* What you should do: Render every line of the records below as a numbered list, skipping blank lines and leaving out the pictures.

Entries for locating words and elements
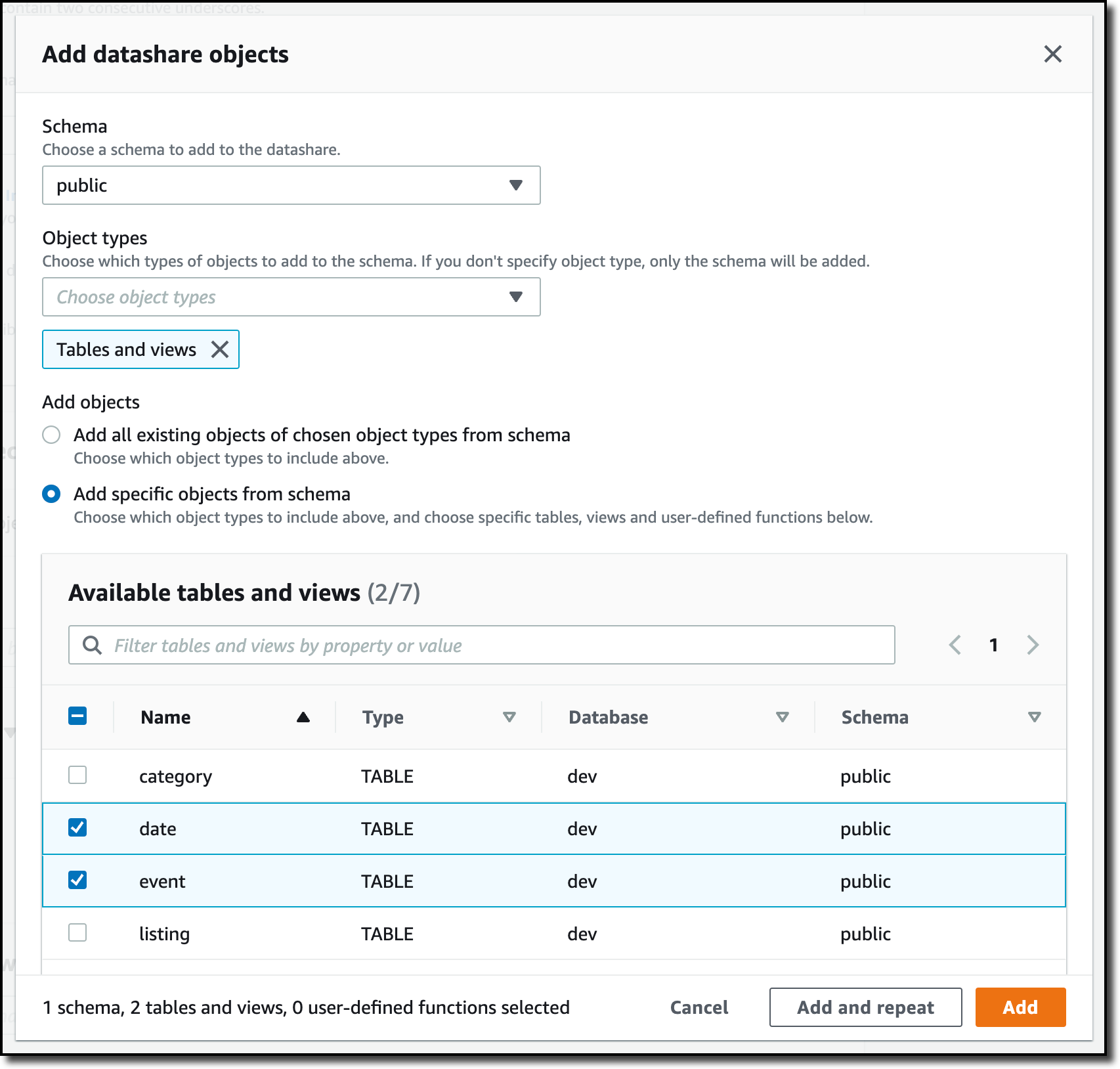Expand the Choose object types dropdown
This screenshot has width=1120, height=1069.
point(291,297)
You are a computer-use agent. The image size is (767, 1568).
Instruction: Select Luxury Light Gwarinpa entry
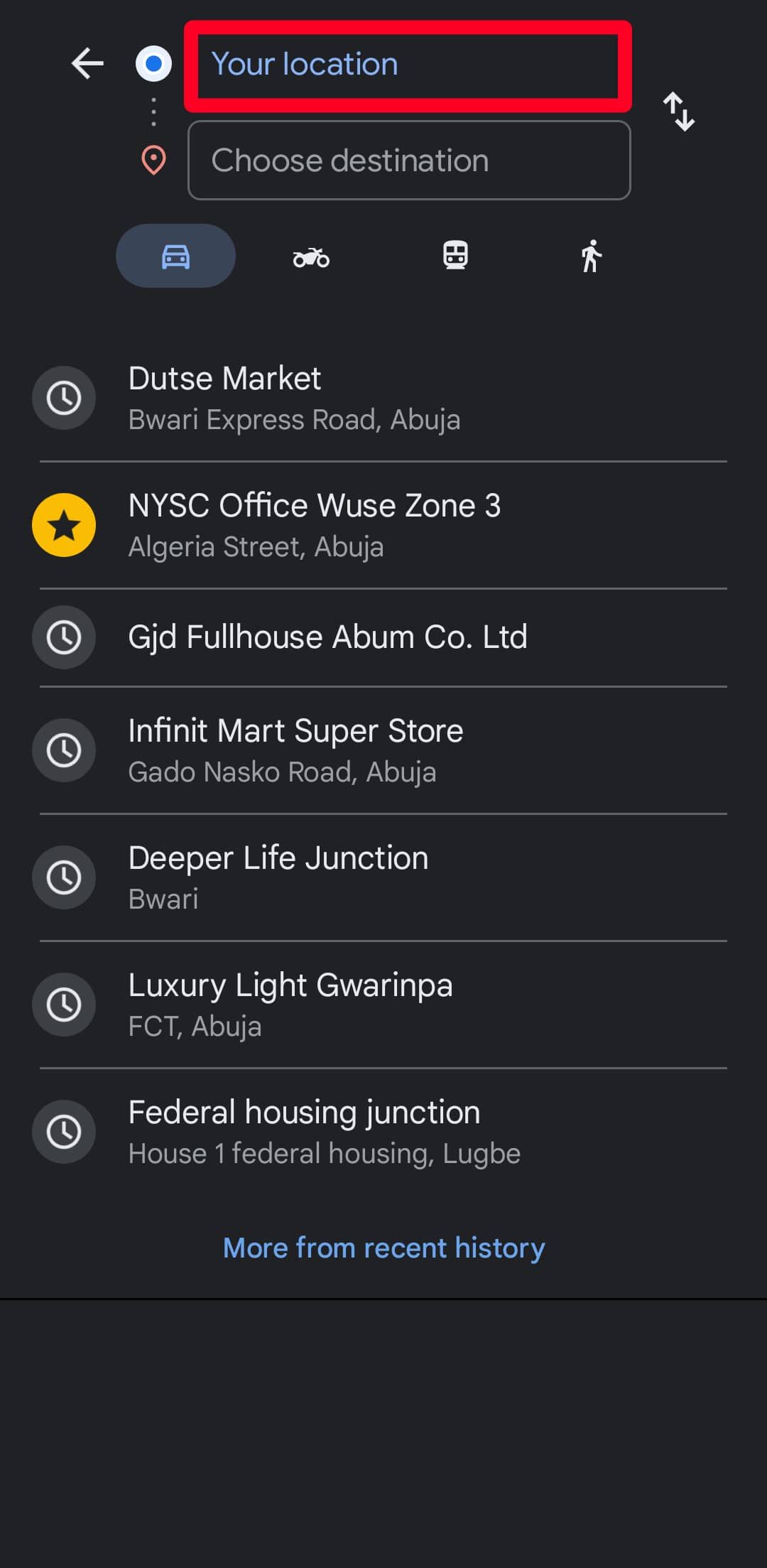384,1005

* Result for this exercise:
1. Expand the Choose object types dropdown
2. This screenshot has width=1120, height=1069.
3. point(291,297)
4. You are a computer-use agent. The image size is (767, 1568).
5. Instruction: Select Luxury Light Gwarinpa entry
6. 384,1005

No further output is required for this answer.